Patrick

Handling large files while avoiding memory shortages in PHP

The PHP logo

I've recently had to create a generic text data file uploader in PHP (namely to import tab-delimited fields into a database). After experiencing a few problems related to memory issues, I came up with a solution that might be of interest to some people. Here it is.

The idea is to parse the file chunk by chunk. For example, let's say I have a 10 000 lines file that I'd like to parse. For each file I'm calling some database-related functions or so. As a result, each line can take quite some time to be processed and the whole loop can eventualy fail to finish due to limited memory or timeout.

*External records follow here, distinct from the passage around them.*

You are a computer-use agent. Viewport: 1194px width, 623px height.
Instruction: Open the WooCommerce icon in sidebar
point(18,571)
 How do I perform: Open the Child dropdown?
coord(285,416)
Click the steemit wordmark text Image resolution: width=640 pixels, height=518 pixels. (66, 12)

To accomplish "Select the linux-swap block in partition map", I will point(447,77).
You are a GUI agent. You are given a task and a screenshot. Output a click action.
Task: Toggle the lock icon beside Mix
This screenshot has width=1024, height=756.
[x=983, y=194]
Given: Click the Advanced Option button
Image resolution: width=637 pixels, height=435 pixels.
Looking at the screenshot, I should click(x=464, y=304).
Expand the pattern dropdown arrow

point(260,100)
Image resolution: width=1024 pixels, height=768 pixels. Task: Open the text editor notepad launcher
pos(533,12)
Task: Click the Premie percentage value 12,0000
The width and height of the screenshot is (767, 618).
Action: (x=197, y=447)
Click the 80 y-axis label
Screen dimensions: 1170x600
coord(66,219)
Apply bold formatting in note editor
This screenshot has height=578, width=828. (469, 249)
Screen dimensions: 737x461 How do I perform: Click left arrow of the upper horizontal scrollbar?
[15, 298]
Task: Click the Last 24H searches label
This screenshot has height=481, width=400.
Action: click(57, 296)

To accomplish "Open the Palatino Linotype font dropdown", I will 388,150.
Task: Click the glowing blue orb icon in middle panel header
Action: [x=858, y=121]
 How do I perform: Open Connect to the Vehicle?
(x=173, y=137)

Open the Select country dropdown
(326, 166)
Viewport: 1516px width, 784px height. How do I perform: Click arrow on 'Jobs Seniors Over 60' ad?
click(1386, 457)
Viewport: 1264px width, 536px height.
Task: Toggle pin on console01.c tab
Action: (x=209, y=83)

So, what I do is I create a set of delimiters: m and n, m will be the line number to start from and n the maximum number of lines to read.

For example, if n=500 the first run would read from line m=0 to line m+n = 0+500. Now 500 lines should be quite easy for PHP to parse even though each line needs quite a lot of processing.

Great, we've got our first 500 lines done, how do we process the rest now? Well, that's the main idea here, we need PHP to free its memory and reset its timeout, so what we do is simply reloading the page!! header("Refresh: myscript.php?new_m_value=500&new_n_value=500");

Just call the same script again with different m and n values and you're on! Of course, we'll need some variables to be carried accross, for that we have PHP sessions. Now, enough text, let's see a little example of how I use this method:

// Number of lines to parse in this run
$maxline = $_GET['max'] ? $_GET['max'] : 500;
// Offset line to start parsing from
$startline = $_GET['start'] ? $_GET['start'] : 1;
// Number of already parsed lines
$parsedlines = $_GET['aparsed'] ? $_GET['aparsed'] : 0;

// Is the parsing finished ?
$parsingdone = false;

// PHP session to pass variables from step to step
session_start();
if(!$_SESSION['dataFileReader'])
{
$_SESSION['dataFileReader'] = $_POST; // This is a bit brutal, but it's an example. just carry any variable you need ...
}

// File to work on
$temp_filename = $_SESSION['dataFileReader']['tempFileName'];

if(is_file($temp_filename))
{

// Opening the data file
if($handleReader = fopen($temp_filename, "r"))
{
// Counting the rows
$count = 0;
$parsed_count = 0;

// Reading the file line by line with fgets function
while(!feof($handleReader))
{
$buffer = fgets($handleReader, 4096); // Reading one line
$line = explode("\t", $buffer); // Line is tab-delimited

$count ++;

// This is where I know which chunk of lines to process
// This can be seen pretty much like the SQL clause: LIMIT m,n
if(($count >= $startline) && ($count < $maxline + $startline))
{
foreach($line as $k=>$field)
{
/* DO SOMETHING WITH THE FIELDS HERE */
}

$parsed_count ++;
}
}

// Closing the file
fclose($handleReader);

// Here, we redirect or end the process
if($parsed_count != 0)
{
// Redirecting to process the next part of the file
header("Refresh: 1; script.php?start=".($startline+$maxline)."&max=".$maxline."&aparsed=".($parsedlines + $parsed_count));
}
else
{
// the parsing is done
$parsingdone = true;
}

// Displaying number of lines parsed
if(!$parsingdone) echo ($parsedlines + $parsed_count)." lines parsed so far ... continuing ...";

if($parsingdone)
{
// End message
echo "Data file parsed (".($parsedlines + $parsed_count)." lines)!";

// killing the session
$_SESSION['dataFileReader'] = array();
session_destroy();
}

}
else
{
echo "ERROR: Couldn't open the data file - Nothing was uploaded";
}

}
else
{
echo "ERROR: Couldn't find the temporary data file - Nothing was uploaded";
}